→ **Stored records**

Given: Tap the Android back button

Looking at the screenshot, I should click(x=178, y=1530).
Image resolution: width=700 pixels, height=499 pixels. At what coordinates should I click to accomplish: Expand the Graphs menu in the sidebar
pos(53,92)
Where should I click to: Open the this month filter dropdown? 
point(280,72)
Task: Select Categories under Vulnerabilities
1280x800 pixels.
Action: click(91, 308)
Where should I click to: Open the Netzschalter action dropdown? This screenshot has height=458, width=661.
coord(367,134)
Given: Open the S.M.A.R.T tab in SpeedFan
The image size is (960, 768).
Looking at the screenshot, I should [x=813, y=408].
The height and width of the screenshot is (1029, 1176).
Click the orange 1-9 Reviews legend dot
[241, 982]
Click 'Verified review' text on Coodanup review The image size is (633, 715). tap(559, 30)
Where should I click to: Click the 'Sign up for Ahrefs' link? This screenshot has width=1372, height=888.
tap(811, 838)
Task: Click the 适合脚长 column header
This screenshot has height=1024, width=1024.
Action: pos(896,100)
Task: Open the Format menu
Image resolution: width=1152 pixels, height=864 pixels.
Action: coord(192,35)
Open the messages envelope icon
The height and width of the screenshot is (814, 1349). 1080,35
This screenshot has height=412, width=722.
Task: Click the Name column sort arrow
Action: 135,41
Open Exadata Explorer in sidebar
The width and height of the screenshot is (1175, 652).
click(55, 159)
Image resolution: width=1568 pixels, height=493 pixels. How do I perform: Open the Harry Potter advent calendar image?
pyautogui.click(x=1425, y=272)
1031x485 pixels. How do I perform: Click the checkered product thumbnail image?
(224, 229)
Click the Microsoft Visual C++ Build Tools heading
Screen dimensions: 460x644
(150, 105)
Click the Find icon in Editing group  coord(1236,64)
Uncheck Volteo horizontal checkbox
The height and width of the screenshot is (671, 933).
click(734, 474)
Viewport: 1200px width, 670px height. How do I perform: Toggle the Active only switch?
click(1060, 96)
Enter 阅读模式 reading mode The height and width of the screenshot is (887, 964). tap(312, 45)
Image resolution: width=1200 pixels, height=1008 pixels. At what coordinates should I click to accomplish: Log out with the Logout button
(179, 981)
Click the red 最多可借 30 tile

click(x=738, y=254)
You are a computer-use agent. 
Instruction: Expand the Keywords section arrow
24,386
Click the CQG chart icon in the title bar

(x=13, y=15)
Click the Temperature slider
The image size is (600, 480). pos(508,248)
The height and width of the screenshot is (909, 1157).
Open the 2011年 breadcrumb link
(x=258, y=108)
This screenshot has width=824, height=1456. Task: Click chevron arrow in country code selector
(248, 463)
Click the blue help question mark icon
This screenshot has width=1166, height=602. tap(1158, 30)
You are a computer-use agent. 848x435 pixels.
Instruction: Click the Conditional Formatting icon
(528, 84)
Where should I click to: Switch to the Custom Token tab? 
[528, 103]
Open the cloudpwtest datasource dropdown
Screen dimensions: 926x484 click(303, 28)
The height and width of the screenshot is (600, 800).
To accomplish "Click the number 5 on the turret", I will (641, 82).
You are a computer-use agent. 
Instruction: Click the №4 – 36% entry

→ **What you need to do**
Return the lines above exactly, keeping every word.

→ **Problem solution**
Given: Tap the Android back button

Looking at the screenshot, I should click(x=178, y=1530).
Image resolution: width=700 pixels, height=499 pixels. At what coordinates should I click to accomplish: Expand the Graphs menu in the sidebar
pos(53,92)
Where should I click to: Open the this month filter dropdown? 
point(280,72)
Task: Select Categories under Vulnerabilities
1280x800 pixels.
Action: click(91, 308)
Where should I click to: Open the Netzschalter action dropdown? This screenshot has height=458, width=661.
coord(367,134)
Given: Open the S.M.A.R.T tab in SpeedFan
The image size is (960, 768).
Looking at the screenshot, I should [x=813, y=408].
The height and width of the screenshot is (1029, 1176).
Click the orange 1-9 Reviews legend dot
[241, 982]
Click 'Verified review' text on Coodanup review The image size is (633, 715). tap(559, 30)
Where should I click to: Click the 'Sign up for Ahrefs' link? This screenshot has width=1372, height=888.
tap(811, 838)
Task: Click the 适合脚长 column header
This screenshot has height=1024, width=1024.
Action: pos(896,100)
Task: Open the Format menu
Image resolution: width=1152 pixels, height=864 pixels.
Action: coord(192,35)
Open the messages envelope icon
The height and width of the screenshot is (814, 1349). 1080,35
This screenshot has height=412, width=722.
Task: Click the Name column sort arrow
Action: 135,41
Open Exadata Explorer in sidebar
The width and height of the screenshot is (1175, 652).
click(55, 159)
Image resolution: width=1568 pixels, height=493 pixels. How do I perform: Open the Harry Potter advent calendar image?
pyautogui.click(x=1425, y=272)
1031x485 pixels. How do I perform: Click the checkered product thumbnail image?
(224, 229)
Click the Microsoft Visual C++ Build Tools heading
Screen dimensions: 460x644
(150, 105)
Click the Find icon in Editing group  coord(1236,64)
Uncheck Volteo horizontal checkbox
The height and width of the screenshot is (671, 933).
click(734, 474)
Viewport: 1200px width, 670px height. How do I perform: Toggle the Active only switch?
click(1060, 96)
Enter 阅读模式 reading mode The height and width of the screenshot is (887, 964). tap(312, 45)
Image resolution: width=1200 pixels, height=1008 pixels. At what coordinates should I click to accomplish: Log out with the Logout button
(179, 981)
Click the red 最多可借 30 tile

click(x=738, y=254)
You are a computer-use agent. 
Instruction: Expand the Keywords section arrow
24,386
Click the CQG chart icon in the title bar

(x=13, y=15)
Click the Temperature slider
The image size is (600, 480). pos(508,248)
The height and width of the screenshot is (909, 1157).
Open the 2011年 breadcrumb link
(x=258, y=108)
This screenshot has width=824, height=1456. Task: Click chevron arrow in country code selector
(248, 463)
Click the blue help question mark icon
This screenshot has width=1166, height=602. tap(1158, 30)
You are a computer-use agent. 848x435 pixels.
Instruction: Click the Conditional Formatting icon
(528, 84)
Where should I click to: Switch to the Custom Token tab? 
[528, 103]
Open the cloudpwtest datasource dropdown
Screen dimensions: 926x484 click(303, 28)
The height and width of the screenshot is (600, 800).
To accomplish "Click the number 5 on the turret", I will (641, 82).
You are a computer-use agent. 
Instruction: Click the №4 – 36% entry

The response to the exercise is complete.